Era impossibile riuscire a calmarlo. Era anzi sempre più agitato e gridava cose senza senso. I suoi amici hanno spiegato al nostro mediatore culturale che Hamza, un ragazzo di 22 anni*, aveva appena saputo che sua sorella era stata uccisa in un attacco aereo ad Aleppo, in Siria. Ed era così addolorato che stava cercando con forza di ferirsi gravemente.
Nei miei primi giorni a Idomeni questa scena avrebbe potuto scioccarmi o quantomeno sorprendermi. Adesso no.
Non è la prima volta che qui a Idomeni MSF ha dovuto gestire pazienti con gravi reazioni fisiche ai bombardamenti in Siria.

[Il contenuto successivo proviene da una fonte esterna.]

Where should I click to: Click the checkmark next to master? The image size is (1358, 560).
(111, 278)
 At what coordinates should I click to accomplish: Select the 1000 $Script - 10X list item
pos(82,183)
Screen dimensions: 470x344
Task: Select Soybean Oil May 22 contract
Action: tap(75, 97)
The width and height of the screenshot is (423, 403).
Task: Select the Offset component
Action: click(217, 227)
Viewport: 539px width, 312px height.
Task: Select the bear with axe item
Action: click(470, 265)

Una donna di 68 anni per esempio, anche lei di Aleppo, viene spesso portata nella nostra clinica per episodi di svenimento, da quando ha perso un parente nei bombardamenti di aprile su Aleppo. I nostri accertamenti non hanno individuato alcuna spiegazione medica per questi episodi.
Allo stesso modo un bambino di 7 anni, che in generale sta bene dal punto di vista medico, è ancora incontinente dopo che quattro mesi fa ha visto il padre ucciso da un cecchino. Fissiamo un appuntamento con la nostra équipe psicologica e cerchiamo per lui vestiti e pannolini. 
Ovviamente c’è un problema di fondo. Come medici che lavorano nell’ospedale da campo di Idomeni, io e i miei colleghi ci confrontiamo sempre più spesso con l’impatto psicologico dei bombardamenti in Siria. Le persone non dimenticano queste esperienze quando fuggono per la propria salvezza. Non sono cose da cui si riesce a fuggire. Ti seguono, come un’ombra.
Le persone che trattiamo sono riuscite a scappare da una zona di guerra, dove bombardare civili e ospedali è ormai all’ordine del giorno, come ha orribilmente dimostrato l’ultima settimana ad Aleppo. Ma una volta fuggiti si trovano davanti a una nuova sfida, qui a Idomeni.
Il campo, al confine tra la Grecia settentrionale e la Ex Repubblica Jugoslava di Macedonia (FYROM), si è formato intorno a una stazione ferroviaria internazionale per le merci e a un macello bovino. Ospita oltre 10.000 rifugiati e migranti che vivono nella paura costante. La paura dell’ignoto. La paura di ricevere cattive notizie da casa – il prossimo bombardamento in Siria ucciderà un loro caro? La paura pura e semplice di essere rispediti indietro
Lo stress e la frustrazione sono palpabili. A Hamza abbiamo dovuto prescrivere dei tranquillanti. Una risposta estrema che usiamo come ultima risorsa. Si stava provocando dei seri danni fisici e avendo molte donne e bambini nella clinica non avevamo altra scelta. Lo abbiamo tenuto in osservazione e abbiamo speso del tempo per ascoltare la sua storia prima di indirizzarlo verso uno dei nostri psicologi.
Spero che starà meglio ma, a essere onesti, non so cosa ne sarà di lui man mano che passa il tempo. Nessuno sa cosa accadrà a lui o a chiunque si trovi bloccato qui ad Idomeni. Sembrano intrappolati in una terra di nessuno. Come mi ha detto un paziente: “Stiamo morendo, come quando ci trovavamo in Siria, soltanto più lentamente”.